1. **[Infrastructure Setup](./02_run_pipelines.ipynb) - this notebook**
1. [Run Pipelines](./02_run_pipelines.ipynb)
1. [Infrastructure Clean Up](./02_run_pipelines.ipynb)


**Prerequisites:**

- [Google Cloud SDK (gcloud)](https://cloud.google.com/sdk/docs/quickstart)
- Make
- [Terraform](https://www.terraform.io)

**For Vertex AI Workbench users**: Uncomment and execute the following cell to install Terraform.

In [None]:
# ! bash ./scripts/install_terraform.sh

## Authenticate

#### Set your project ID

**If you don't know your project ID**, try the following:
* Run `gcloud config list`.
* Run `gcloud projects list`.
* See the support page: [Locate the project ID](https://support.google.com/googleapi/answer/7014113)

In [None]:
VERTEX_PROJECT_ID = "my-project-id"
! gcloud auth login
! gcloud config set project {VERTEX_PROJECT_ID}

## Clone Code

**If you haven't cloned the template, yet:** Uncomment and execute the following cell to clone the code.

In [None]:
#! git clone -b develop https://github.com/teamdatatonic/vertex-pipelines-end-to-end-samples

Switch to the folder in which the template code is cloned to:

In [None]:
%cd vertex-pipelines-end-to-end-samples/

Configure your code by setting the variables:
- `VERTEX_PROJECT_ID` - as set above
- `VERTEX_LOCATION` - location of the cloud project
- `RESOURCE_SUFFIX` - suffix (e.g. `<your name>`) to facilitate running concurrent pipelines in the same Google Cloud project.

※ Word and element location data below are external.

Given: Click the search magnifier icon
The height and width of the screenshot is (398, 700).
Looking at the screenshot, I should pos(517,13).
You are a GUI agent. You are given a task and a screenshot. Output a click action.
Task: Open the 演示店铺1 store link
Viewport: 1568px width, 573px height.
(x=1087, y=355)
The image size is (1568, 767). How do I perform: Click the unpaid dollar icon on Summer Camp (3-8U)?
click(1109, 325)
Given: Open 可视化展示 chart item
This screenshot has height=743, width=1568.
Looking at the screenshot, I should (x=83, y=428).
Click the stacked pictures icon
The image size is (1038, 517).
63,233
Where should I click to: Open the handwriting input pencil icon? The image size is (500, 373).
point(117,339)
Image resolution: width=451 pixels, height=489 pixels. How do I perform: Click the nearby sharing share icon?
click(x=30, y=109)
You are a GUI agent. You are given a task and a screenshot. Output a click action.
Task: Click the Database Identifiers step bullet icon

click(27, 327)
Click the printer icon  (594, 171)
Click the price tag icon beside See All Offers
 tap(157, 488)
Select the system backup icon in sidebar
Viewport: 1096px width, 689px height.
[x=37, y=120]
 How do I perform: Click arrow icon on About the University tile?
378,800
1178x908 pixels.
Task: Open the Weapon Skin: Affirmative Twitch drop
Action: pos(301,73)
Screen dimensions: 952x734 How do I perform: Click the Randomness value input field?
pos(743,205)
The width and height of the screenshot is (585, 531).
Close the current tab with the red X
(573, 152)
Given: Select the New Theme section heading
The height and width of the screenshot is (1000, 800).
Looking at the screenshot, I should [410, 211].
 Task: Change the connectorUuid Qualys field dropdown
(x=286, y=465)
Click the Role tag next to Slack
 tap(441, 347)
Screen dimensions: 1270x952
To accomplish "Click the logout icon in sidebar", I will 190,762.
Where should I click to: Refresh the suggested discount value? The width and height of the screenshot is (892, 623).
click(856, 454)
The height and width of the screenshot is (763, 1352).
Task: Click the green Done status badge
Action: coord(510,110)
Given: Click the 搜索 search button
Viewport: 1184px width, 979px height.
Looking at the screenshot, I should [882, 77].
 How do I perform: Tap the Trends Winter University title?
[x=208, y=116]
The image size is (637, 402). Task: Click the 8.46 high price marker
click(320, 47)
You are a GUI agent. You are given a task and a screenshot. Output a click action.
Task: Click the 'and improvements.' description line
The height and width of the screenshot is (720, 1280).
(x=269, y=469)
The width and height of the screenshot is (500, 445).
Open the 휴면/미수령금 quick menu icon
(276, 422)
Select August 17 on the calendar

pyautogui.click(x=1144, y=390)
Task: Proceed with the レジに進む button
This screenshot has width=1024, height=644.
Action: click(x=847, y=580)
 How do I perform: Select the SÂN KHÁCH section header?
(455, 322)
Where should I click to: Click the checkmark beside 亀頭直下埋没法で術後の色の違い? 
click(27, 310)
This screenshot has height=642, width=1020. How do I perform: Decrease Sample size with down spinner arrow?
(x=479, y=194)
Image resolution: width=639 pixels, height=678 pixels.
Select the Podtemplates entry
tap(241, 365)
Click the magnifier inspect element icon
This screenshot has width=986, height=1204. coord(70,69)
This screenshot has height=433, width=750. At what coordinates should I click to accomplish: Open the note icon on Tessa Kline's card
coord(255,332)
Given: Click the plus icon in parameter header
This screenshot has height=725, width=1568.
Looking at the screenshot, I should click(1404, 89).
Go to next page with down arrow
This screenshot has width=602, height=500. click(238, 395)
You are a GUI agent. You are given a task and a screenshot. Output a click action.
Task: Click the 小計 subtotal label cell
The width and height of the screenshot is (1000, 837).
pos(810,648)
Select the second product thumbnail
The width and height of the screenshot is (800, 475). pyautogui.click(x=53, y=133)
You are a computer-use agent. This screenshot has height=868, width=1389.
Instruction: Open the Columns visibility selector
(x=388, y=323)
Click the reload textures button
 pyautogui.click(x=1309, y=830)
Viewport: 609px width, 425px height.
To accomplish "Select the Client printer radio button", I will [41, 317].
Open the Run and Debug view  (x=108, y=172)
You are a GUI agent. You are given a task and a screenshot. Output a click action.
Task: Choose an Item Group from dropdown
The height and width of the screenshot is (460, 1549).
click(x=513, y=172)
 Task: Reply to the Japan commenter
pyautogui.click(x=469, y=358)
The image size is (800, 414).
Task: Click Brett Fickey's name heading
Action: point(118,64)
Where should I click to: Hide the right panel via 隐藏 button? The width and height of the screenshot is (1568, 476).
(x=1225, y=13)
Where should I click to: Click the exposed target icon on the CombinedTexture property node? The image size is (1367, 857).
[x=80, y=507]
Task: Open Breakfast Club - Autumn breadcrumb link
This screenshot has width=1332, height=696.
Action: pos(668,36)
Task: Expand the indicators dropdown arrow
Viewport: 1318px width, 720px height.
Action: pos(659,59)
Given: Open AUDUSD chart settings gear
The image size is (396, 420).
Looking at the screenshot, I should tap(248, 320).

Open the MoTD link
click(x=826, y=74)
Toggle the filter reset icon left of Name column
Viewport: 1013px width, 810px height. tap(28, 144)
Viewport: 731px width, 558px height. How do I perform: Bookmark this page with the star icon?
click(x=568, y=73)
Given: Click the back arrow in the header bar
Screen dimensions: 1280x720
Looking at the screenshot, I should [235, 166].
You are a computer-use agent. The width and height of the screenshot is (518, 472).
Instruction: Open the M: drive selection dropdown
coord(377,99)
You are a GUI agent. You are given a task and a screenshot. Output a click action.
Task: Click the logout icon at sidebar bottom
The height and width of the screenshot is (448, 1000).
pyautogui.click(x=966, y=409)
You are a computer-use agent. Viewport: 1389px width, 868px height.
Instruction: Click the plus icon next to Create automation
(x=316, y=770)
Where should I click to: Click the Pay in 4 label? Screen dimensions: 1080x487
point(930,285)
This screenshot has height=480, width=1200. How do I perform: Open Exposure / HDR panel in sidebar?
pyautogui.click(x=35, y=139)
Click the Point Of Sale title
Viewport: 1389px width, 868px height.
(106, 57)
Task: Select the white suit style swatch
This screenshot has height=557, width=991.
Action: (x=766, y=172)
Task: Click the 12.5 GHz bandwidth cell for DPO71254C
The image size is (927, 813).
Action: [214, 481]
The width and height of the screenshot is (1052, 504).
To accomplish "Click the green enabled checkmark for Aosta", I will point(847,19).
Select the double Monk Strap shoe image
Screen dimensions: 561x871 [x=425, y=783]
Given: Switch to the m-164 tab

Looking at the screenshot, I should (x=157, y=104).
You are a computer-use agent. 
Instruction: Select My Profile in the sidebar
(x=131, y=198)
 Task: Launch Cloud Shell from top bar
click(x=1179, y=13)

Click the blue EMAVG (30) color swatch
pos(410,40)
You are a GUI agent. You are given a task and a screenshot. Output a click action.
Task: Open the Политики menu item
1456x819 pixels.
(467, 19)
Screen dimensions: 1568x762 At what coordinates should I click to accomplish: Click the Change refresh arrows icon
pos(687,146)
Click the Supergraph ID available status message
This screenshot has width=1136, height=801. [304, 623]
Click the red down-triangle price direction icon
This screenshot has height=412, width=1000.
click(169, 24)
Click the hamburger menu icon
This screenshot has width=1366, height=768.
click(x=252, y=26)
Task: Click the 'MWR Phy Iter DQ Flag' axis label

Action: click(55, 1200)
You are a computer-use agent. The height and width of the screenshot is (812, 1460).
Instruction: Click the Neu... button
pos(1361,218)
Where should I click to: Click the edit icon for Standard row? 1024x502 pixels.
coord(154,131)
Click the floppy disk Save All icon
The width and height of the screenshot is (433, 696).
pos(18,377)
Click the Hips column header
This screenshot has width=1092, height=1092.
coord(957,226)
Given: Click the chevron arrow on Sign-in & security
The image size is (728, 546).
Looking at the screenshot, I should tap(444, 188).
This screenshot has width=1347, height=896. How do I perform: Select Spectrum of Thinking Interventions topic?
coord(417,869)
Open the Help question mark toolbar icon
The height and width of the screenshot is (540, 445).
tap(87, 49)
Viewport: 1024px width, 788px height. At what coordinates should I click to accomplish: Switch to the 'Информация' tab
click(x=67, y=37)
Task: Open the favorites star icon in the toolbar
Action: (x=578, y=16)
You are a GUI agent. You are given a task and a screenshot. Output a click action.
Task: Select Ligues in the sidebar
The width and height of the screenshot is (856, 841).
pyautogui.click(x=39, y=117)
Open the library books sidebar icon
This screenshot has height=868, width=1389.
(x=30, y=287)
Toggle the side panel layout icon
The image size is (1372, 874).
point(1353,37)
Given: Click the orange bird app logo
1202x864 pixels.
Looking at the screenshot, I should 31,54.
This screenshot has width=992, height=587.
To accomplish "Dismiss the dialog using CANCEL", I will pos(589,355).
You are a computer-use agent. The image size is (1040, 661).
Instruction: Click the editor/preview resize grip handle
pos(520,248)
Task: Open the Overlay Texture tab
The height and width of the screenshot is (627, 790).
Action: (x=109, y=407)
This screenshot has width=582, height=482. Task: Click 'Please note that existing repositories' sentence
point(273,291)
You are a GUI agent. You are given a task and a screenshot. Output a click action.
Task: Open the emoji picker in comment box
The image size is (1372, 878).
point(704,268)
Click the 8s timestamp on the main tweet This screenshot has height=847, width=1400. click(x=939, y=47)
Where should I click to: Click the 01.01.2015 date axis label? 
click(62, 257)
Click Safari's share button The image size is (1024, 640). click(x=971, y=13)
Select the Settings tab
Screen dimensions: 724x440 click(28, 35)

Change if working in a team to avoid overwriting resources during development 

In [None]:
%%writefile .env.sh
#!/bin/bash
VERTEX_PROJECT_ID=my-project-id
VERTEX_LOCATION=europe-west2
RESOURCE_SUFFIX=default

For most use cases you won't need to change the following variables unless you've modified the Terraform code.

In [None]:
%%writefile -a .env.sh
# Optional
VERTEX_CMEK_IDENTIFIER=
VERTEX_NETWORK=
# Leave as-is
VERTEX_SA_EMAIL=vertex-pipelines@${VERTEX_PROJECT_ID}.iam.gserviceaccount.com
VERTEX_PIPELINE_ROOT=gs://${VERTEX_PROJECT_ID}-pl-root
CONTAINER_IMAGE_REGISTRY=${VERTEX_LOCATION}-docker.pkg.dev/${VERTEX_PROJECT_ID}/vertex-images

## Deploy Infrastructure


The cloud infrastructure is managed using Terraform and is defined in the [`terraform`](terraform) directory. There are three Terraform modules defined in [`terraform/modules`](terraform/modules):

- `cloudfunction` - deploys a (Pub/Sub-triggered) Cloud Function from local source code
- `scheduled_pipelines` - deploys Cloud Scheduler jobs that will trigger Vertex Pipeline runs (via the above Cloud Function)
- `vertex_deployment` - deploys Cloud infrastructure required for running Vertex Pipelines, including enabling APIs, creating buckets, Artifact Registry repos, service accounts, and IAM permissions.

**Enable APIs**:

In [None]:
! gcloud services enable cloudresourcemanager.googleapis.com serviceusage.googleapis.com

**Create Cloud Storage bucket:**

Store the [Terraform state files](https://developer.hashicorp.com/terraform/language/state/remote) in the bucket `[project-id]-tfstate`:

In [None]:
! source .env.sh && gsutil mb -l $VERTEX_LOCATION -p $VERTEX_PROJECT_ID gs://$VERTEX_PROJECT_ID-tfstate

**Deploy:**

In [None]:
! make deploy auto-approve=true

You've successfully deployed a `dev` environment! 🎉 
Continue with [this notebook](./02_run_pipelines.ipynb) to run your first Vertex AI Pipelines in the deployed project.

**Note:** If you'd like to deploy separate cloud environments as shown below, try out `make deploy env=dev` where you can replace `dev` with `test` or `prod`.